The physical symptoms caused by anxiety may seem minor to people who’ve never experienced them. But to people who live with anxiety daily, they can make a big difference in quality of life. The late Dr. Claire Weekes drew on her years of treating patients with anxiety to offer step-by-step guidance. “Hope and Help for Your Nerves” teaches you techniques for analyzing and understanding your own anxiety so you can focus on regaining control.

When you’re going through constant panic and anxiety, it can feel like you’ve lost your life and won’t ever get it back. Author Paul David wrote “At Last a Life” to share his story of recovery and provide hope for others that it’s possible to regain your life. The book is based on a combination of his personal story as well as research he’s done about anxiety.

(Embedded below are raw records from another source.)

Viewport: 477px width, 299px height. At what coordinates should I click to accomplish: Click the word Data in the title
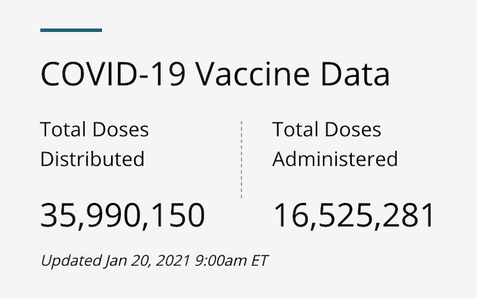pyautogui.click(x=355, y=74)
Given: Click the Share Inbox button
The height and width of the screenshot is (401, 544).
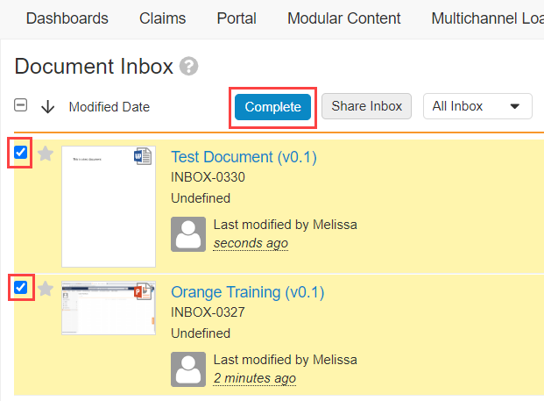Looking at the screenshot, I should click(x=366, y=106).
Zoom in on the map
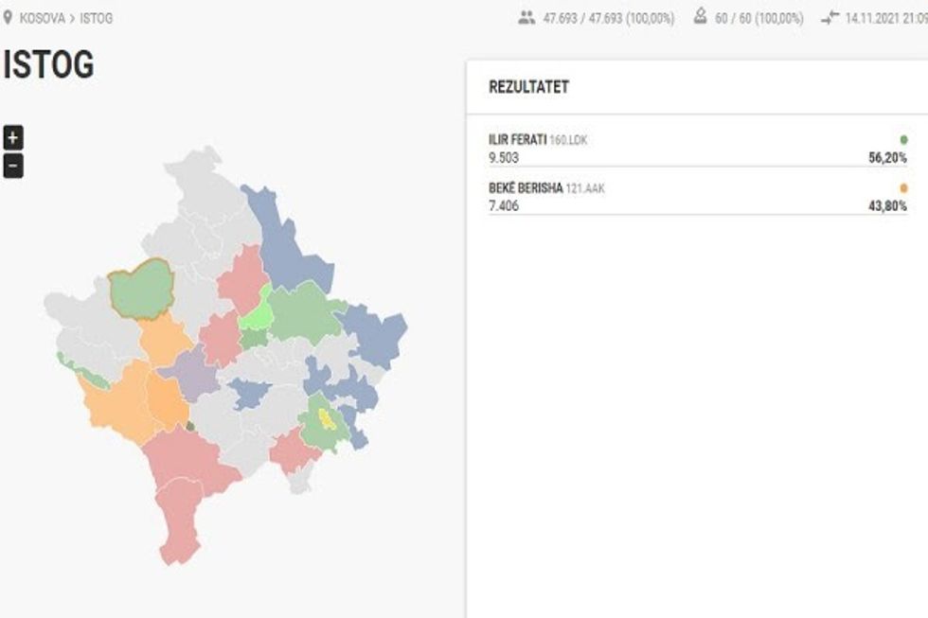 tap(12, 137)
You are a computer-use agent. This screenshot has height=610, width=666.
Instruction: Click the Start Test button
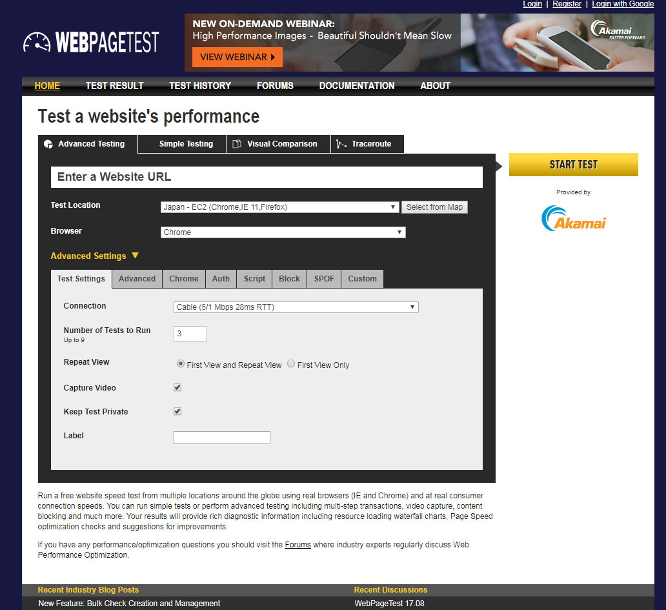coord(573,165)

Anxious thoughts can be pretty deceitful. They’re not actually grounded in reality, but they feel so legitimate when you’re having them. “When Panic Attacks” aims to help you recognize the anxious thoughts and confront their lies. Author Dr. David Burns is a believer in treating anxiety without medication. He also shares the latest research on anxiety and depression medications and why he feels they may sometimes do more harm than good.

Panic attacks can be downright terrifying if you don’t know what’s happening. Even after you’ve become familiar with them, they can still make you feel out of control and helpless. The “Panic Attacks Workbook” is designed to help you understand panic attacks and break the cycle of anxious responses leading to them. It uses charts and worksheets to help you literally work through recovery.

Cognitive behavioral therapy (CBT) has been proven as one of the most effective treatments for anxiety. Dr. Aaron T. Beck, clinician-researcher, and David A. Clark, PhD, cognitive behavior therapy expert, have put the CBT techniques used by therapists into a workbook for you. “The Anxiety and Worry Workbook” offers tools to better understand and manage anxiety thoughts and triggers.